Unless, that is, you can get pressure from your front four without having to blitz.
20. MINNESOTA VIKINGS — DI CHRISTIAN BARMORE, ALABAMA
There’s a good chance Barmore ends up even higher than this. We barely got to see him until Alabam’s final five games of last year, and then he averaged three pressures a game over that span. On 269 snaps, Barmore earned an 87.8 overall grade for the season.
This is the first mock I have seen that mentioned Barmore. He showed some serious flashes last season, and has to be the most likely candidate to break out in Quinnen Williams fashion.
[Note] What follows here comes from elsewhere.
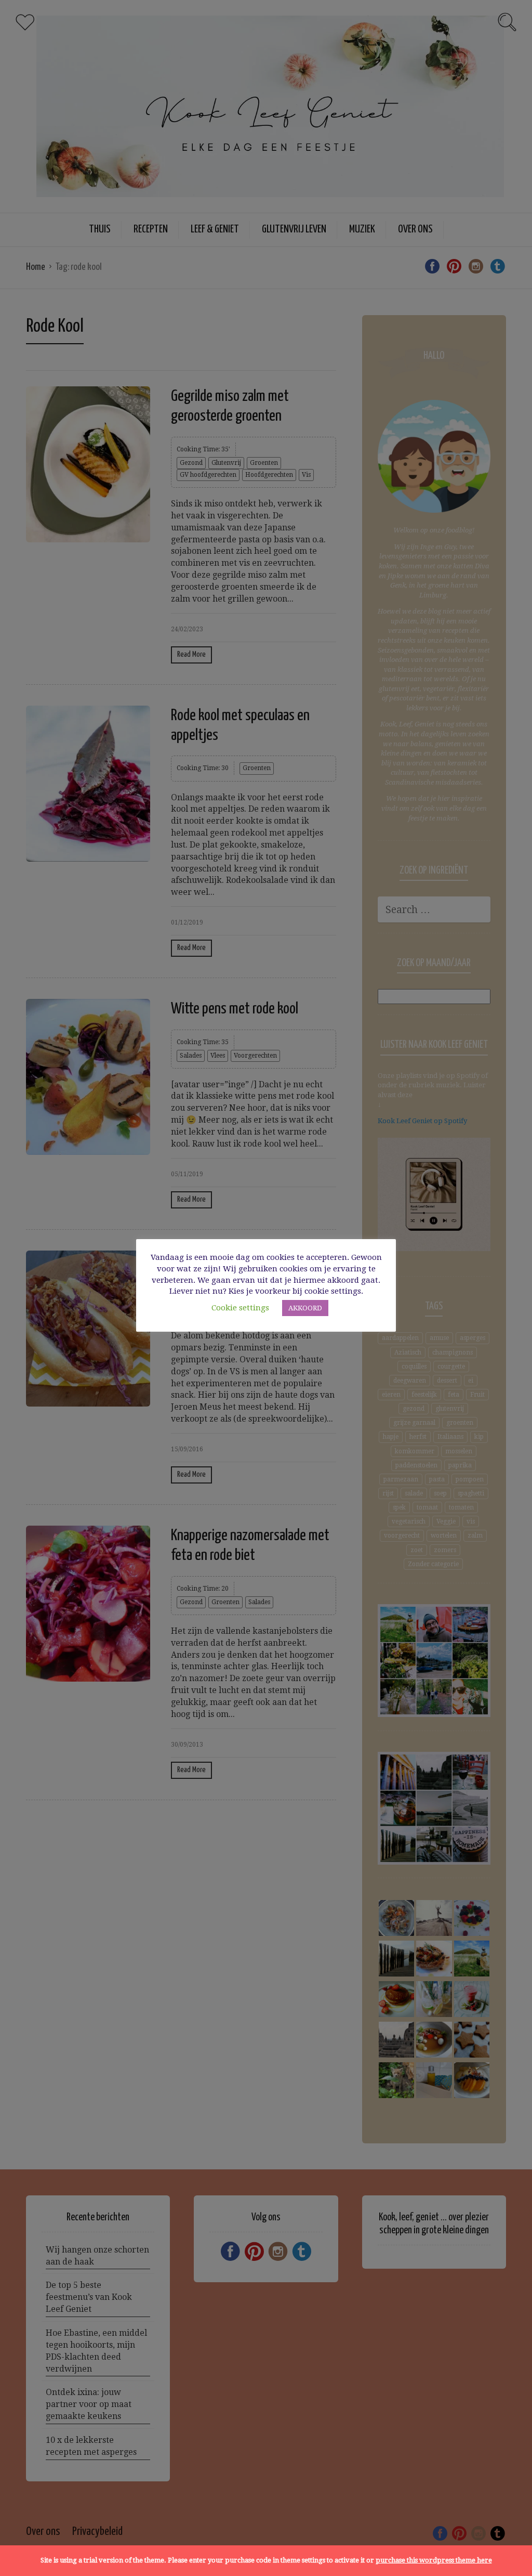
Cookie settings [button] (240, 1307)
If Barmore and LaBryan Ray can provide increased interior push and at least one of the elite freshman pass rushers shows out, this defense can be great. Ishmael Sopsher, Byron Young and Justin Eboigbe all have a season under their belts, which should help DL depth immensely, and there is another potential veteran breakout candidate on the edge:
Anfernee Jennings, JACK — King Mwikuta
Mwikuta is a player that generated some buzz toward the end of the season. A true freshman in 2019, he played in 10 games as a reserve at outside linebacker and a contributor on special teams. With Alabama losing both of its starters at Jack and Sam linebacker, some of the team’s young guys will need to step up, and according to Jennings, Mwikuta is one to watch.
“King’s definitely somebody to watch out for,” Jennings said. “He’s just a hardworking kid, smart and just freakish athletic. Just be on the lookout for him. He loves the game.”
Mwikuta and Christopher Allen will have the first crack at the OLB jobs, but there are plenty of very talented young guys who will be hard to keep off the field. Hopefully it all pays dividends.
Last, SEC Network put out the SEC win projections and asks who you believe to be too high and too low:
Who's too high?— SEC Network (@SECNetwork) May 2, 2020
Who's too low?
ESPN FPI's 2020 projected win totals ⤵️ pic.twitter.com/CSm6Fysble
Tell us in the comments. Note that Tennessee is still at only 6.3 despite all of the recent recruiting buzz. It’s important to note that, while ranking first in the conference in May is nice, they still have only five blue chips committed against 11 three-stars. When all is said and done, they won’t be better than fourth in the conference with that ratio. Still an improvement, of course.
That’s about it for today. Have a great week.